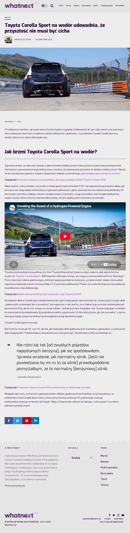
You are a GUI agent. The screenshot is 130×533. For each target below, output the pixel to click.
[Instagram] (118, 515)
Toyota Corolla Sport (28, 276)
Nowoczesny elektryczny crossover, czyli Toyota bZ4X (49, 294)
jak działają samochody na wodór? (100, 173)
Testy (68, 5)
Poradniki (119, 5)
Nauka (76, 5)
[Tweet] (17, 420)
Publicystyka (107, 5)
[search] (91, 458)
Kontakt (119, 519)
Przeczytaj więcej (15, 485)
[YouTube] (122, 515)
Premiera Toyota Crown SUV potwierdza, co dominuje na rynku (54, 387)
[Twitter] (113, 515)
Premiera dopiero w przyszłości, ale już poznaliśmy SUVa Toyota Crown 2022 (62, 179)
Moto (96, 5)
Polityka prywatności (112, 522)
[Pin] (26, 420)
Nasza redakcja (92, 519)
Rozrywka (86, 5)
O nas (107, 519)
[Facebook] (109, 515)
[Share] (9, 420)
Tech (60, 5)
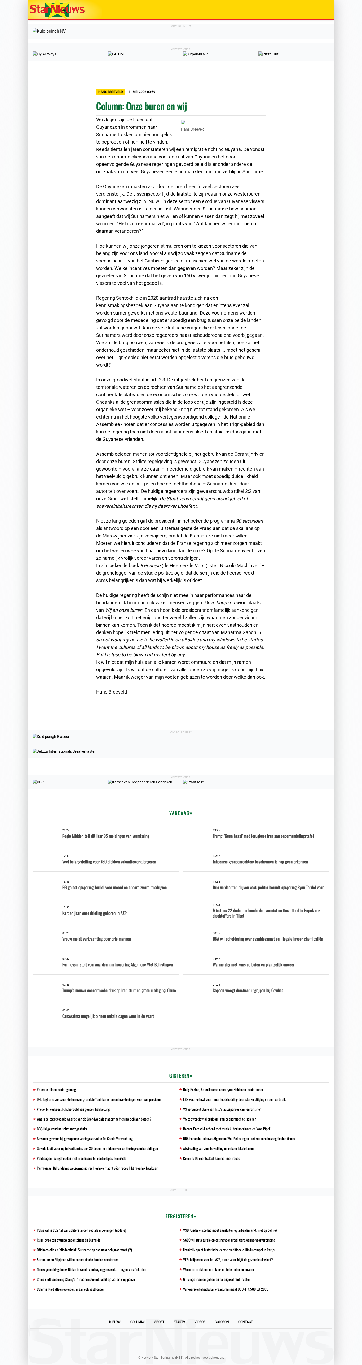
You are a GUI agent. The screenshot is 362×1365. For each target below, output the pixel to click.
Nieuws (115, 1322)
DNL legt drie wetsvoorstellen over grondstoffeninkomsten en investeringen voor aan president (99, 1099)
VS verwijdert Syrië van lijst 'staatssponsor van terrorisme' (222, 1109)
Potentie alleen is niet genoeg (56, 1089)
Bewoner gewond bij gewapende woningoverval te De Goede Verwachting (85, 1138)
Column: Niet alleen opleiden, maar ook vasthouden (70, 1289)
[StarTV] (317, 9)
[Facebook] (145, 1339)
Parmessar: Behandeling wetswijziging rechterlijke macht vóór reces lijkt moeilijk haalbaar (97, 1168)
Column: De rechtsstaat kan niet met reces (211, 1158)
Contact (245, 1322)
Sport (159, 1322)
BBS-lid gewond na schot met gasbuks (62, 1128)
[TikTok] (199, 1339)
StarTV (179, 1322)
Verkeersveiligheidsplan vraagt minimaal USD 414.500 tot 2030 (225, 1289)
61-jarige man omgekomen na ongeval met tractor (216, 1279)
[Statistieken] (330, 1361)
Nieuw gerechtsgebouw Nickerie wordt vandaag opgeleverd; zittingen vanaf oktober (92, 1269)
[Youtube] (163, 1339)
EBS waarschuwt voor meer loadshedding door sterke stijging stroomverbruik (234, 1099)
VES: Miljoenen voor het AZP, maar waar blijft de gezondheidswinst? (228, 1259)
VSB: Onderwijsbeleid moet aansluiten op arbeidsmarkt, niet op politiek (230, 1230)
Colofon (222, 1322)
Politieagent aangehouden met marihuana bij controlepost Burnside (81, 1158)
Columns (137, 1322)
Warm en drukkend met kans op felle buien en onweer (218, 1269)
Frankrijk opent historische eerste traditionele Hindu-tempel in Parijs (229, 1249)
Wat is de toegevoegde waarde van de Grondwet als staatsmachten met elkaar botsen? (94, 1119)
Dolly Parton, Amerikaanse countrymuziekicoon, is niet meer (223, 1089)
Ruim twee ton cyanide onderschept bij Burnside (68, 1240)
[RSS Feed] (217, 1339)
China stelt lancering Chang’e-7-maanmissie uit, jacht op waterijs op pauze (86, 1279)
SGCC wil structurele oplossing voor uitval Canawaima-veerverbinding (229, 1240)
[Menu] (324, 9)
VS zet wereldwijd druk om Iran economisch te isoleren (219, 1119)
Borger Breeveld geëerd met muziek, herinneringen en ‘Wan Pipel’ (226, 1128)
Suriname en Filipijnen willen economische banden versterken (77, 1259)
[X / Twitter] (181, 1339)
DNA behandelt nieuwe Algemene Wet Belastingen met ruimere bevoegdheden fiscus (239, 1138)
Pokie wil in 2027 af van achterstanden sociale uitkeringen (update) (81, 1230)
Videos (200, 1322)
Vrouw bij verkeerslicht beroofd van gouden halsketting (73, 1109)
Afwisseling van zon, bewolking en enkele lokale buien (218, 1148)
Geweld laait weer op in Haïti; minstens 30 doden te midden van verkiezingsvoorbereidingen (97, 1148)
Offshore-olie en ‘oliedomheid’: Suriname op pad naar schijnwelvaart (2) (84, 1249)
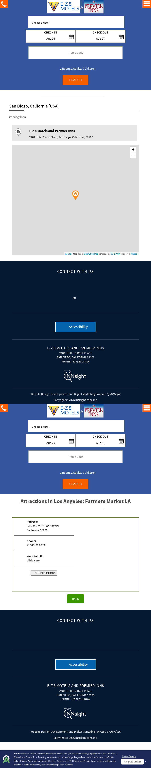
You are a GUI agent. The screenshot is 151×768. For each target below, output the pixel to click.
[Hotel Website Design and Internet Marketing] (75, 376)
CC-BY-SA (115, 253)
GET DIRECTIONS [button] (45, 573)
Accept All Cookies (132, 761)
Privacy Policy (26, 761)
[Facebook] (75, 282)
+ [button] (133, 149)
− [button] (133, 155)
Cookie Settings (129, 756)
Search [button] (75, 79)
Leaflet (68, 253)
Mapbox (134, 253)
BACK (75, 598)
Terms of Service (48, 761)
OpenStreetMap (91, 253)
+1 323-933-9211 (37, 545)
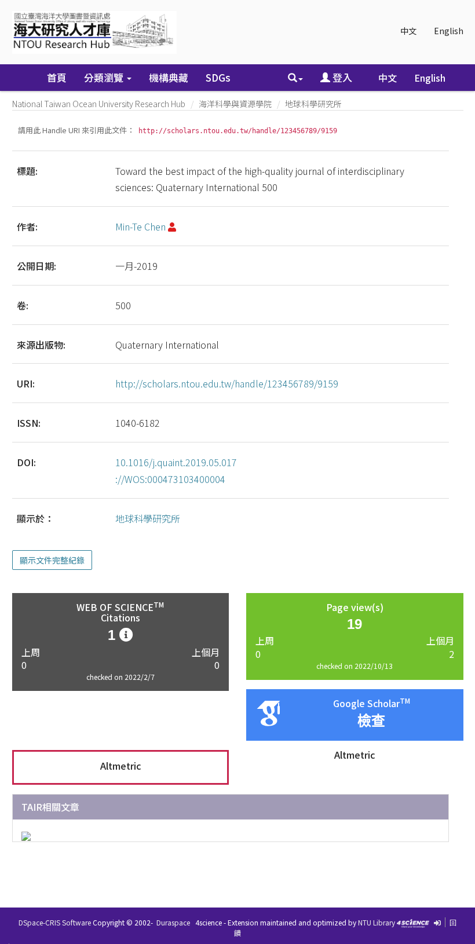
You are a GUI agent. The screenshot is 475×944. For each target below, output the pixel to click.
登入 (341, 77)
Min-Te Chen (140, 226)
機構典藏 (168, 77)
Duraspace (173, 922)
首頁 (57, 77)
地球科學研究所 (313, 103)
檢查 (371, 721)
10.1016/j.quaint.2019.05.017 (176, 462)
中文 (408, 30)
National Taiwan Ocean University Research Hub (98, 103)
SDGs (218, 77)
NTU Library (376, 922)
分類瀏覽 (105, 77)
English (448, 30)
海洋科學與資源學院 (235, 103)
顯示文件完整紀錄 (52, 560)
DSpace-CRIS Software (55, 922)
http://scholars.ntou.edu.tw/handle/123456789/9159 (226, 383)
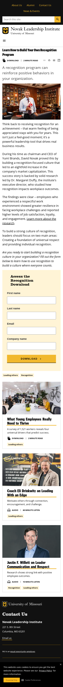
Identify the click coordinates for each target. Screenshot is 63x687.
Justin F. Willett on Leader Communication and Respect (28, 564)
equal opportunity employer (22, 651)
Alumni (30, 5)
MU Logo (4, 604)
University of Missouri (25, 604)
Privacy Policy (45, 670)
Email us (7, 638)
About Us (17, 5)
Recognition (27, 375)
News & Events (31, 11)
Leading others (11, 375)
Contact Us (45, 5)
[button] (31, 680)
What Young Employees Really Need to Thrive (29, 421)
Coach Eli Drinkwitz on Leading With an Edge (30, 493)
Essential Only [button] (11, 680)
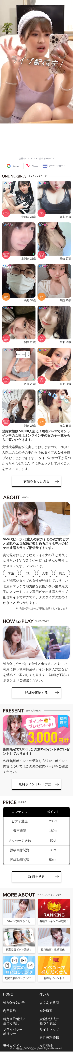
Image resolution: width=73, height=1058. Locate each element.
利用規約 (9, 1011)
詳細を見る (36, 876)
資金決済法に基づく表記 (49, 1021)
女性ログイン (13, 1054)
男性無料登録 (49, 1037)
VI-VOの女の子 (14, 1002)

● **Work to do**
Gather every line of the material above that contains the string "Toyota" and copy each one in full. Matches are case-sensitive.

● **Correct result**
Toyota Corolla Sport (28, 276)
Nowoczesny elektryczny crossover, czyli Toyota bZ4X (49, 294)
Premiera Toyota Crown SUV potwierdza, co dominuje na rynku (54, 387)
Premiera dopiero w przyszłości, ale już poznaliśmy SUVa Toyota Crown 2022 (62, 179)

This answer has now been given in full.